> Exercise instructions
Which lines run from the line with "Click the Contact opnemen link" to the end of the entries? Write out exactly those, leaving out the pictures.

> Records to process
• • • • • • •
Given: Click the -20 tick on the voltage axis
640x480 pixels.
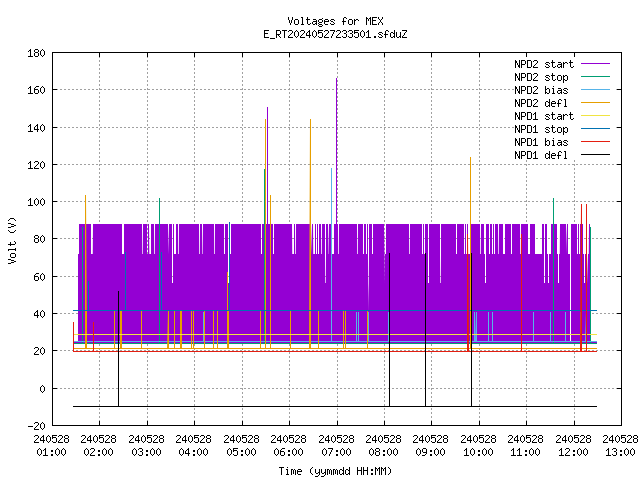Looking at the screenshot, I should point(36,426).
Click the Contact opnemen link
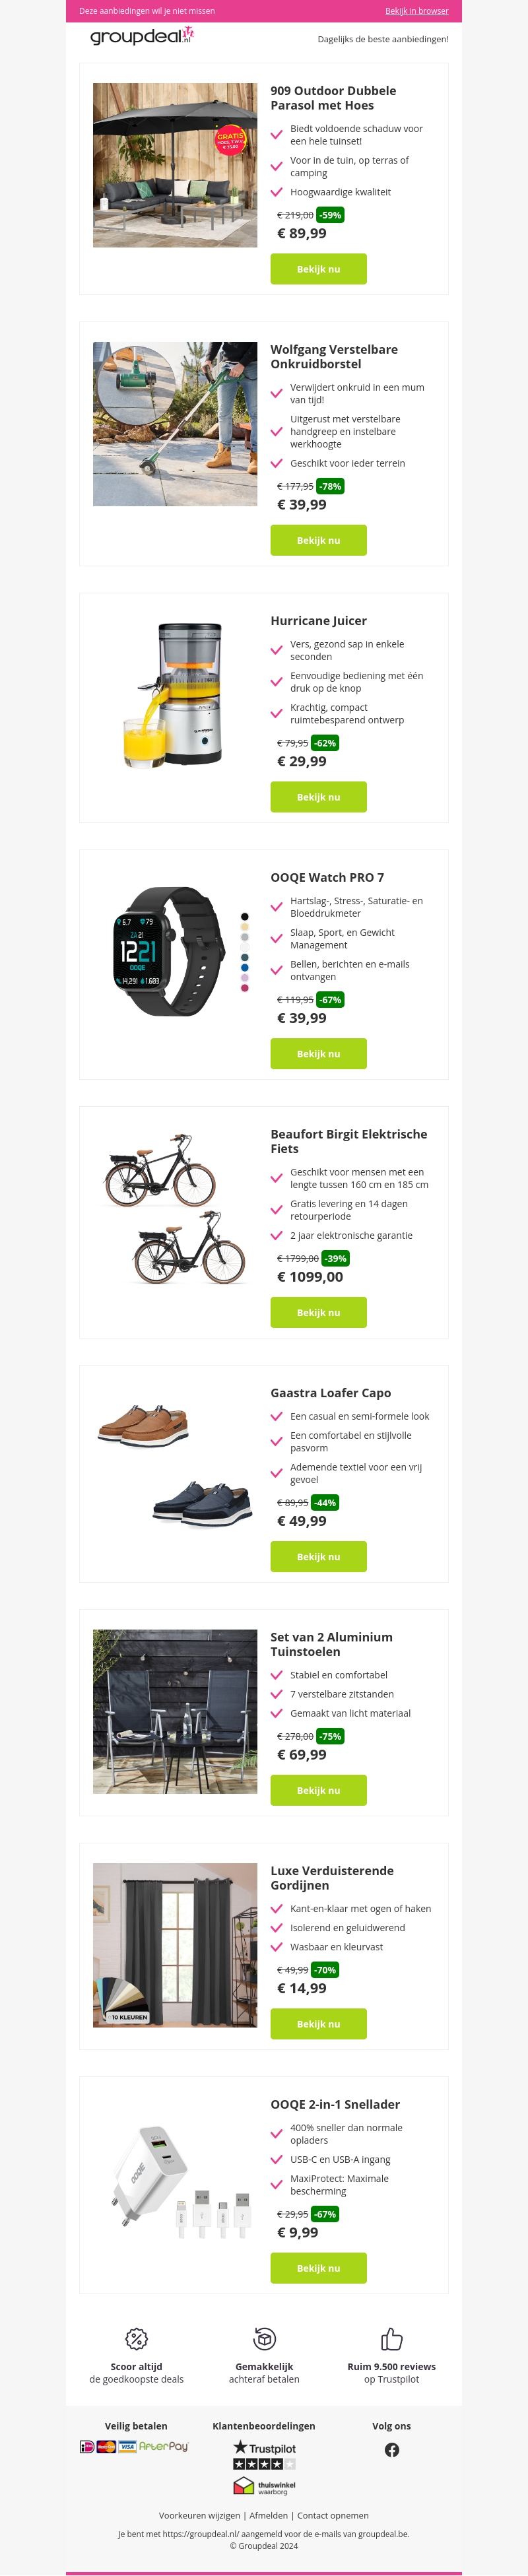This screenshot has height=2576, width=528. click(333, 2515)
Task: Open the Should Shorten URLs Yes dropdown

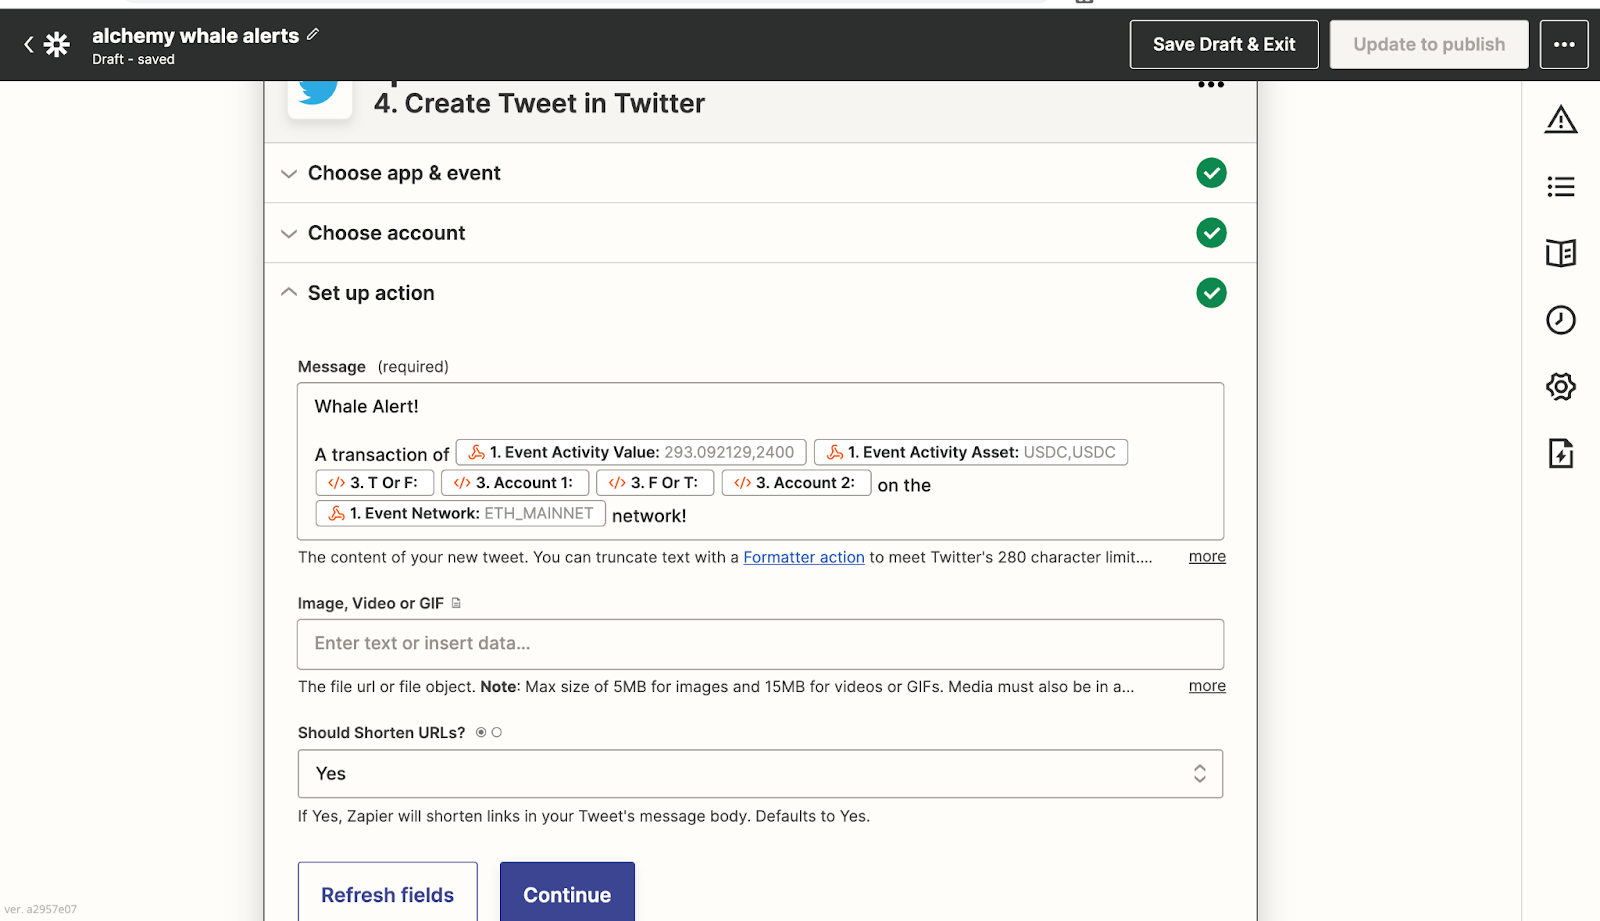Action: (760, 774)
• • • • • • •
> Task answer
Click the Contact opnemen link
This screenshot has height=2576, width=528. click(333, 2515)
Task: Open the Should Shorten URLs Yes dropdown

Action: (760, 774)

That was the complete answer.